Life at the French hostel is pretty basic. The showers and toilets are shared, though each room is equipped with a sink. During my stay a hot water heater was broken for almost a month during which only those who leapt out of bed before sunrise got a hot morning shower. The kitchen/common area at the end of each floor was primitive. (I hope there have since been some upgrades, though I doubt it.) We had an ancient electric range that sat on the counter as a free-standing component. The microwave was a hefty industrial model of similar vintage that showed off enough metal to make the modern American homeowner proud, except that it worked only part of the time. There was a fridge with small locking sections for each resident, two tables, and some chairs. That’s about it. The space was large, but largely empty.
It seemed like quite a disproportionate number of the residents were Russian, though their hearty dinner gatherings my have unduly enhanced their visibility. One especially gregarious fellow from my floor made frequent shirtless appearances in the common area. We spoke quite a lot. He was older and had been working at CERN and other high energy experiments in Russia for quite some time. He teased me about my salad dinners, which apparently where only fit for a rabbit. My kinship with rabbits was conveyed in pantomime, with a little hopping and sniffing, as was most everything else: neither of us spoke the other’s language.
One evening my friend insisted that I join them in of their large gatherings in the kitchen. The table was filled with bread and crackers, preserved fish, some meat, and plenty to drink.

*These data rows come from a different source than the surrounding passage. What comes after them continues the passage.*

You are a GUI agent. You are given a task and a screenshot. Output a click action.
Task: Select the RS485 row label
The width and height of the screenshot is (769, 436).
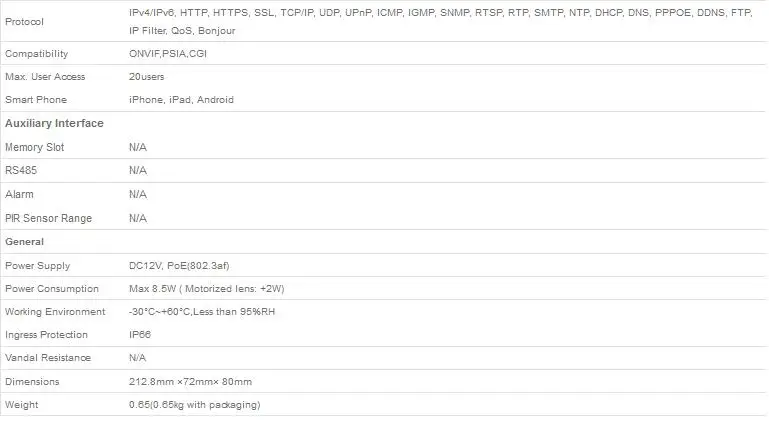(x=21, y=170)
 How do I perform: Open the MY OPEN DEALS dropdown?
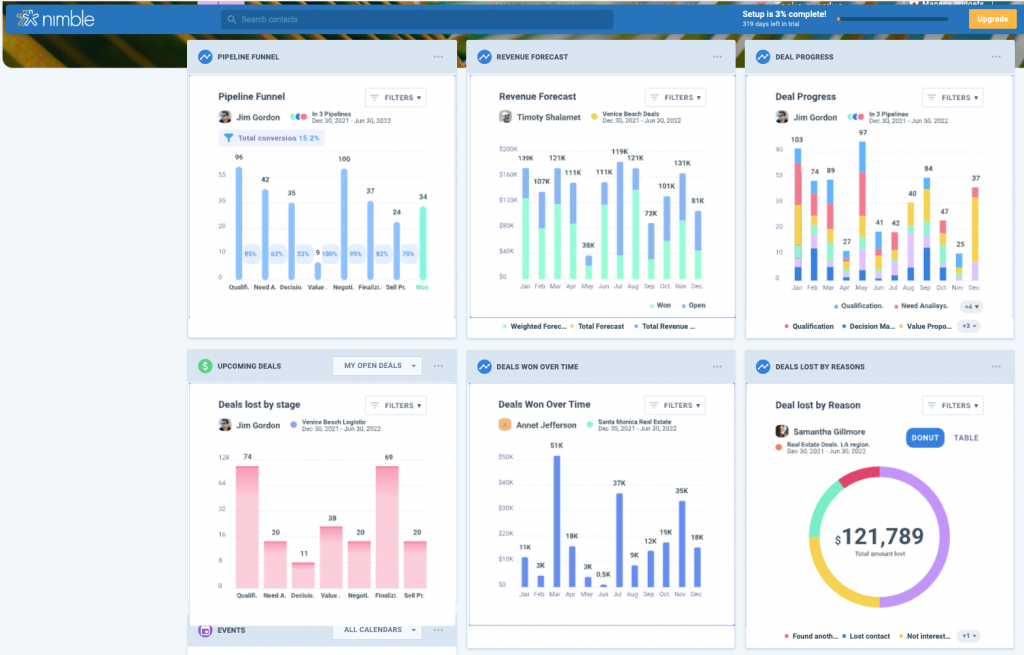point(377,366)
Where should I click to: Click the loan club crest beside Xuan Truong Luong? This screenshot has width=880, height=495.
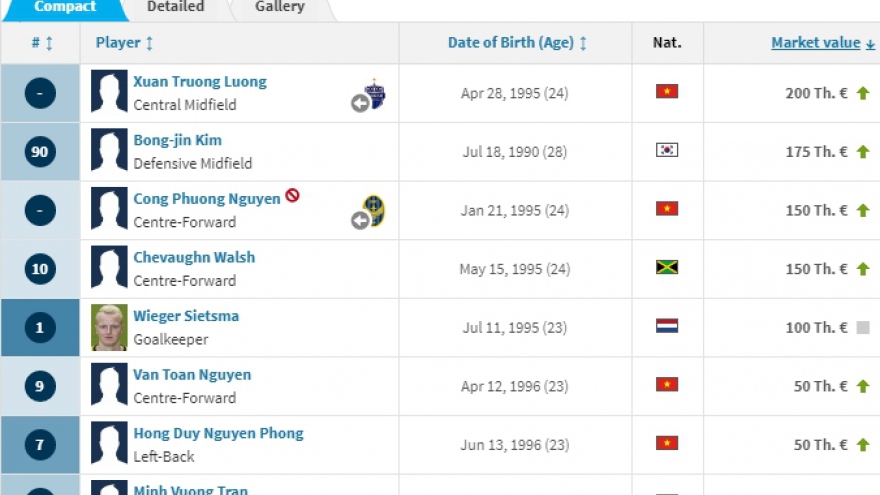pyautogui.click(x=375, y=94)
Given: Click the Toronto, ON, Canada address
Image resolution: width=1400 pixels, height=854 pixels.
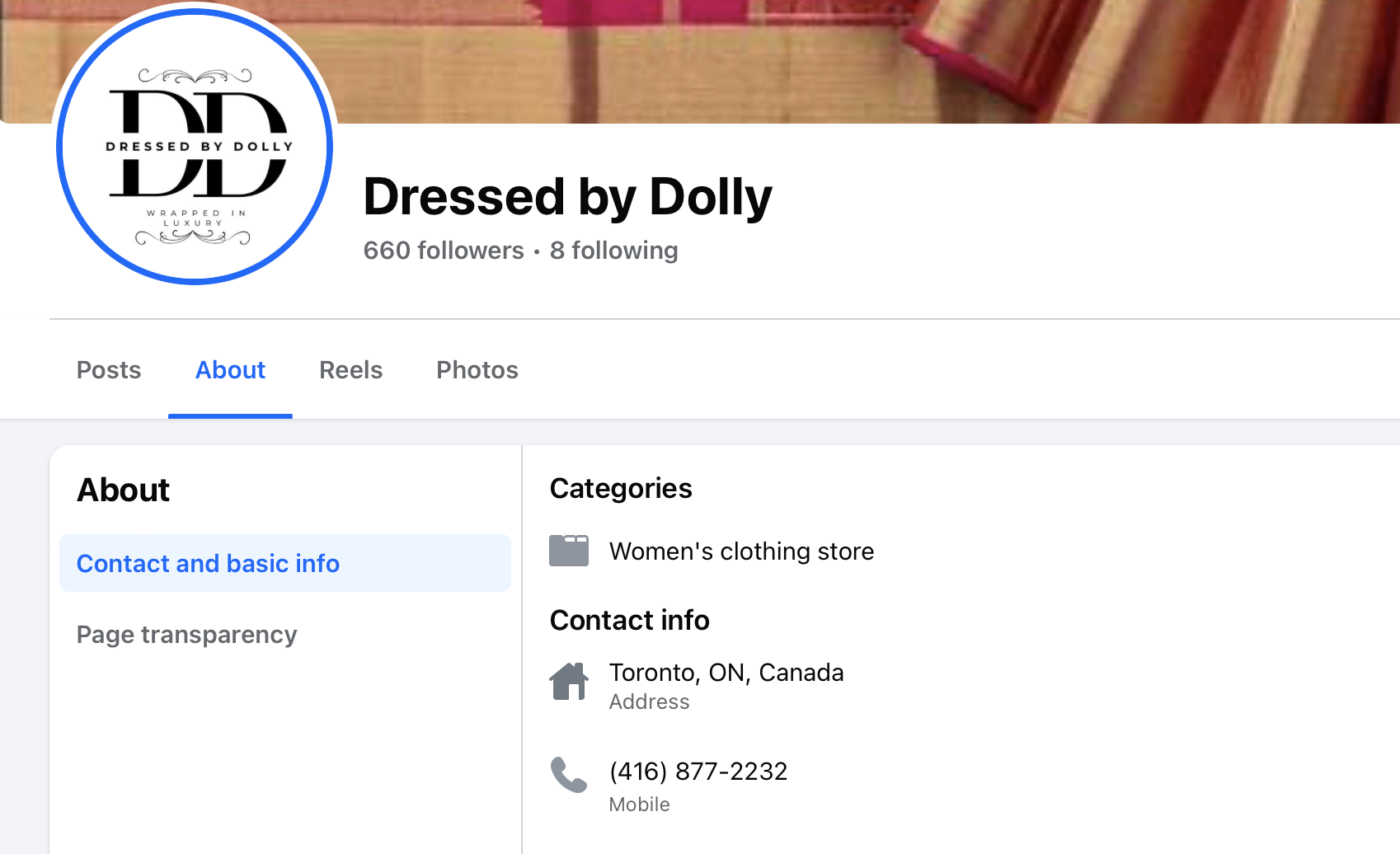Looking at the screenshot, I should click(726, 673).
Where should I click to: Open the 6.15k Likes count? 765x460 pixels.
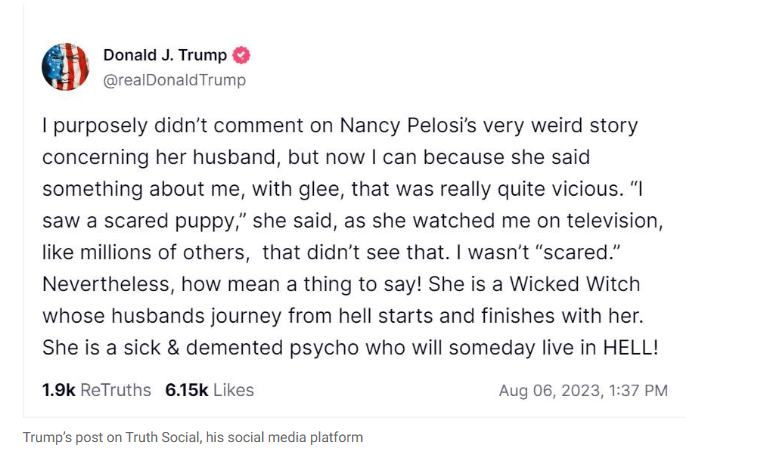tap(209, 390)
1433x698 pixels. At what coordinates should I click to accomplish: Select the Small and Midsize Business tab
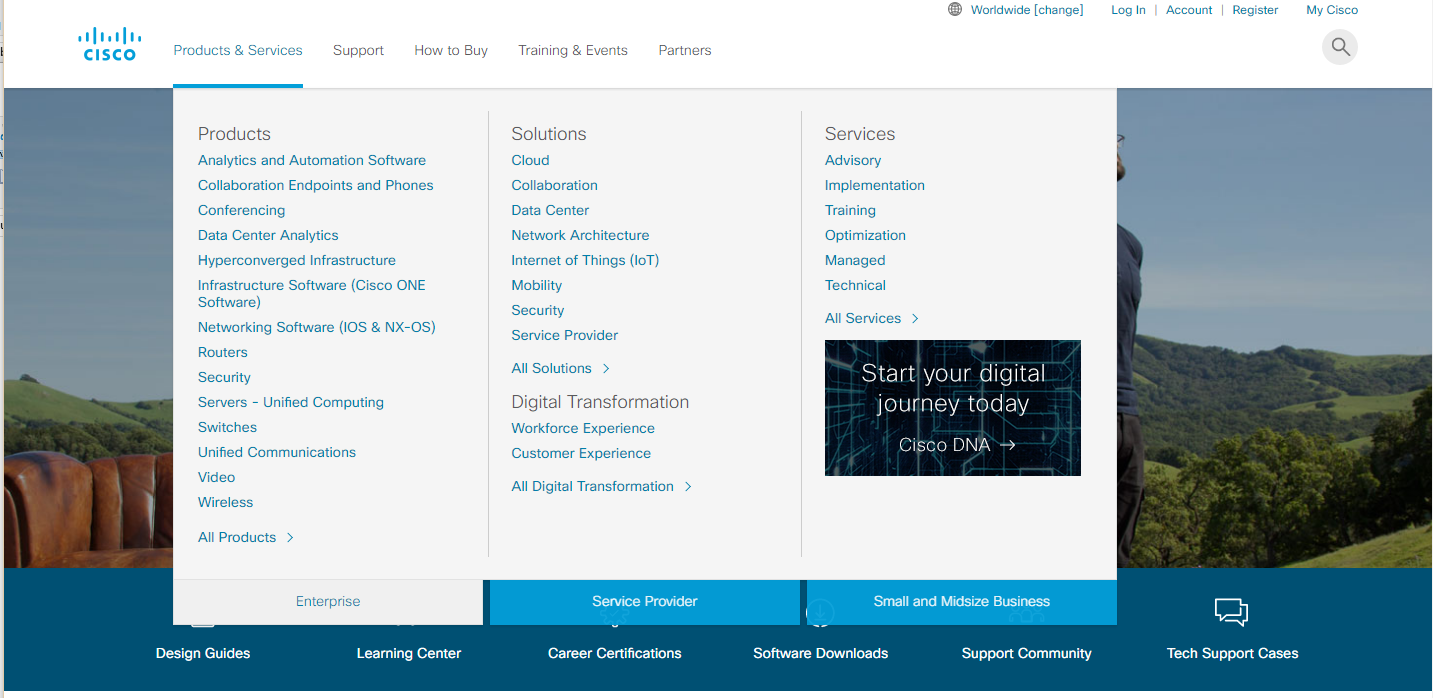point(961,602)
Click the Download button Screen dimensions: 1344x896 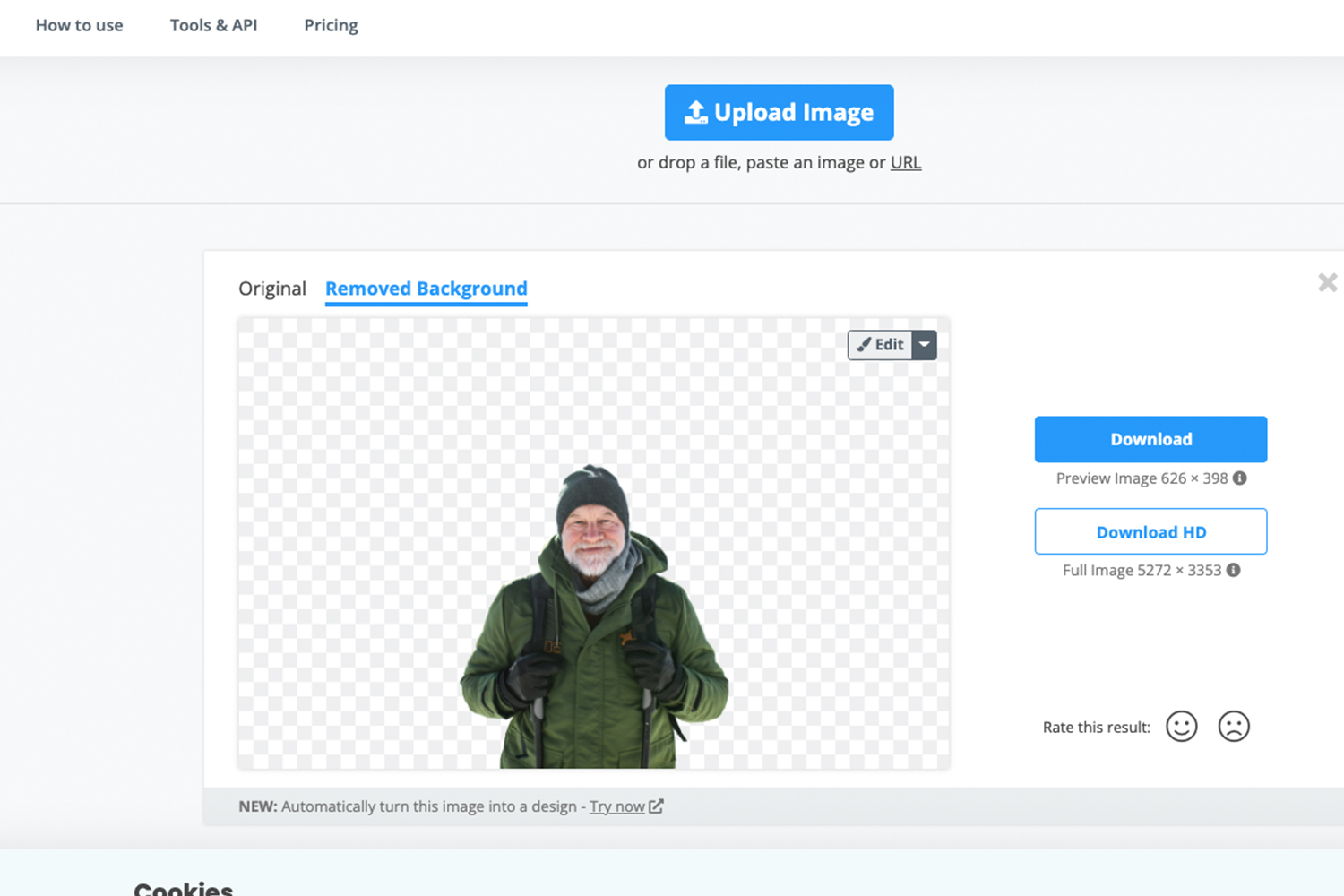coord(1150,439)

Vodka had marched out from the hostel cupboards, each new bottle introduced as “the finest Russian vodka.” There was one young person who could help with translation. Up until that point in my life my most extreme drunkenness involved slipping off for a nap under the table during one of our biannual grad-school house parties. This nerd was not prepared to keep up with liquor poured 8oz at a time, but I was determined to do my duty as a gracious guest. It wasn’t long before the plate of sardines was swimming back and forth in the sloppy surf that my view of the world had become. I stumbled back to my room in search of some snacks to add to the party, but instead spent a moment on the bed before leaping to the sink and filling it with the most vile cheese-fish-crackery vomit. In my next conscious moment the kitchen was empty and the sun was about to rise.
At least a week passed before I ran into the fellow who had been translating. He greeted me simply with, “it is good to see that you are alive.” Not long after that I met my shirtless friend in the kitchen. He dragged me back to his room and dug out of his suitcase a pair of handmade slippers, the “finest Russian slippers” I’m sure. One of the best of the very meaningful gifts my CERN friends have given me.
Postscript: One day I found my Russian friends clustered around the microwave, disassembling it with a pocket knife. They poked around inside the chassis, sometimes with the power on. Eventually the roomful of scientists and technicians prescribed one wadded up piece of aluminum foil for a gap that under much safer circumstances would be bridged by a fuse. I entered just late enough that I never learned if the fuse had been blowing or the aluminum, having been previously installed, had been shifting. In any case, our intermittent microwave problems were fixed.